I burned a few years of my life coding a mixed machine code, C++, and Python system. I wrote a discrete event simulator kernel in machine code that was used by a simulator library written in C++ where the simulations themselves were created manipulated visualised and debugged in Python. Ran on both Windows and Linux. So some amusing things to learn about the deep parts of each. One became intimately familiar with the systems and tradeoffs. One thing is that C++ does not play well with the Windows exception model. So much so that Microsoft advise that they preferred you didn’t use it.

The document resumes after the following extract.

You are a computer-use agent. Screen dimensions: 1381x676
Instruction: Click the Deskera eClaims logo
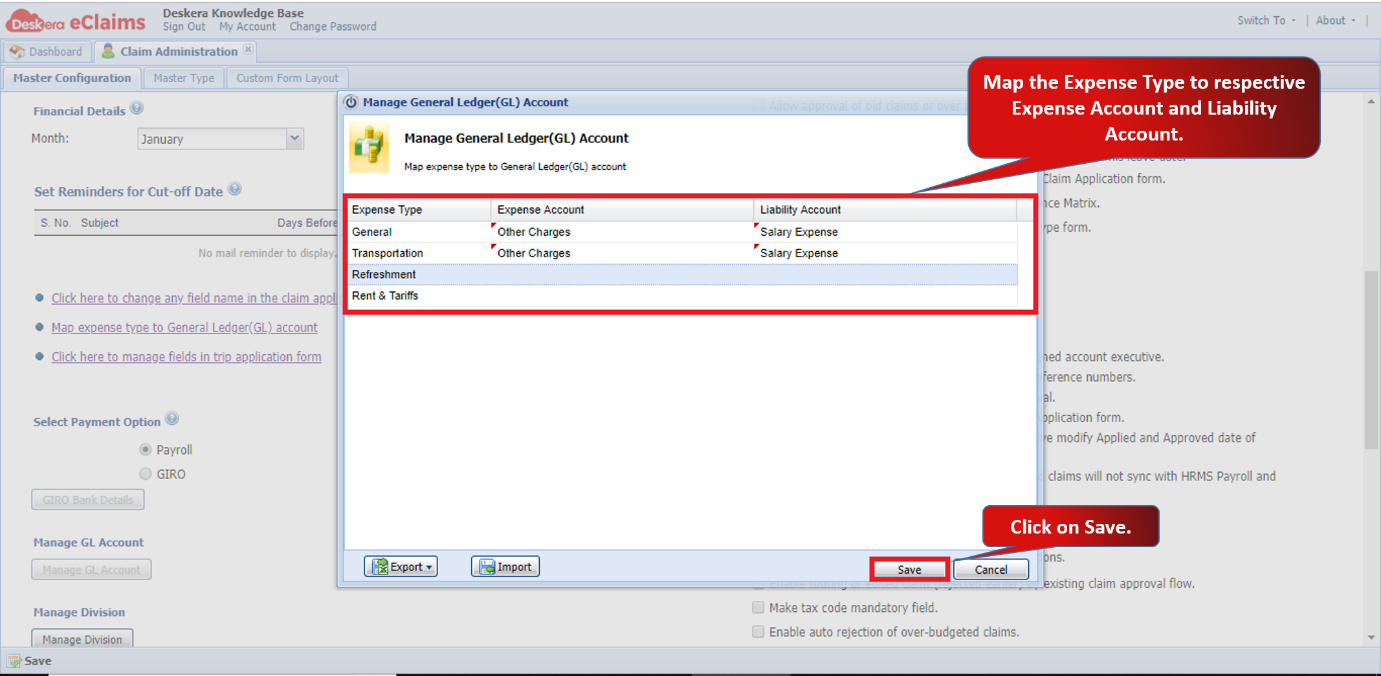(x=76, y=19)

One of the most important aspects of speed is that it isn’t about the instructions. You need to keep the pipeline full and that is about avoiding stalls. That is mostly about the data. Getting the data to and from the processor pipeline is the dominant place where you lose time. Caches are what makes things run fast. Then anything else that can stall your pipeline. Which mostly means jumps. Jump prediction tables and speculative execution help. None of this is obvious from inspection of the machine code. But modern compilers can perform some very deep optimisations if given the chance. Things like partial execution of code can yield insights the compiler can use to choose how blocks are structured or branches are taken. Hints can be inserted for preferred branch direction, and given enough information vector instructions can be used for tight critical stuff. It can be pretty amazing what can be done, but also depressing when it doesn’t actually work.
Data layout can kill your performance. On a 64 bit ISA alignment can mean huge wins or losses. But pressure on the I-cache can be an issue.

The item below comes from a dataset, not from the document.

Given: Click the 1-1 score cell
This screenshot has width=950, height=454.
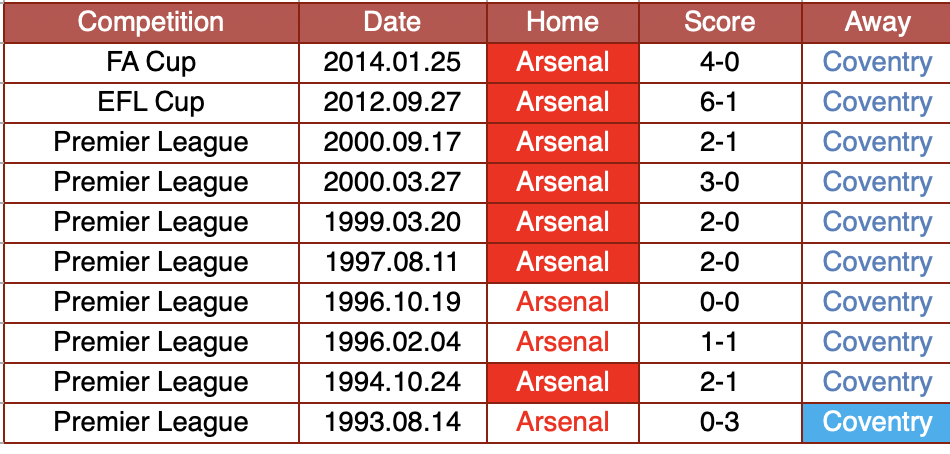Looking at the screenshot, I should pos(720,342).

If you have a language that can express the semantics well it gives the compiler a lot more freedom to create good code. Writing code where you are trying to optimise things at the language level can be counter productive. The compiler can almost always do a better job of tracking dependencies in the code and working out what to evaluate when and how register allocation can be used to best effect. A lot depends upon the sort of code you are writing. Numerically intensive code has significantly different trade-offs, and the level of intrinsic parallelism possible similarly so.

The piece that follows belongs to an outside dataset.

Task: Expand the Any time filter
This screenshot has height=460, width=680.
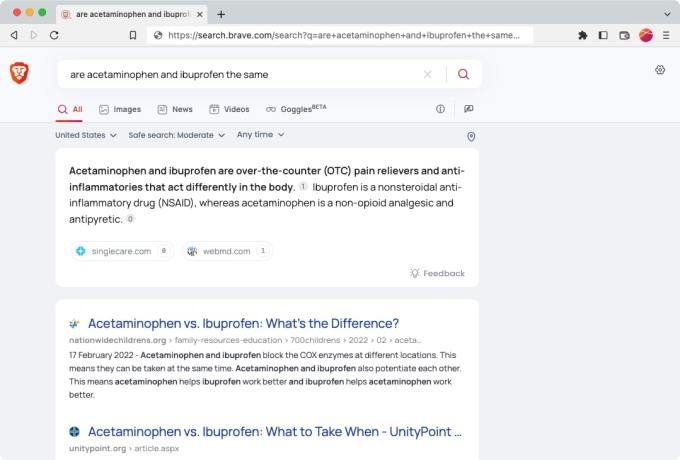Action: [x=260, y=134]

There are lots of places where optimisations occur that are not obvious at the code level in higher level languages. Java has used just-in-time compilation for decades.
Compilers can perform lots of storage allocation optimisations. If it can statically prove an object allocated inside a routine is not visible outside the routine it can allocate it on the stack and avoid leaving it for GC. This can lead to significant gains in unexpected places. Some languages have missed a few tricks with how they lay out objects.
There has been an argument that using C++ let’s the compiler produce really good code. IMHO and experience the language is still too messy to allow really good optimisation. Believe it or not, a modern FORTRAN will wipe the floor with it for many HPC codes. For really low level tight operations getting down to the metal can yield big gains. The simulator kernel I wrote was tweaked down to the cycle level and we profiled it to death understanding where every cycle went, especially watching for cache and branch prediction gains. The core dispatcher could not be written in anything but assembler because it needed to bridge the gap between the OS process model and the call standard of the compiler. On Windows we needed to access segment registers as well, and manage both the C++ and Windows exception models. The main simulator was byte coded using a threaded interpreter. Again, one needed to understand exactly what the compiler generated, you could lose a huge mount of time with naive code structures, and understanding what each compiler did was critical. The Windows and Gnu C++ compilers do not generate similar code, and any idea that you could assume good code from either without going deeper was sadly wrong. This perhaps underlies the problem with assuming that any high level language gets you close enough to the machine to always craft fast code. With the same source code, compare the output of different compiler back-ends and see what you get. You can get some remarkable surprises.
Oh you mean the fun stuff! That was the sort of thing that kept me enjoying the game. There is little more satisfying than tracking down these sorts of bugs and fixing them.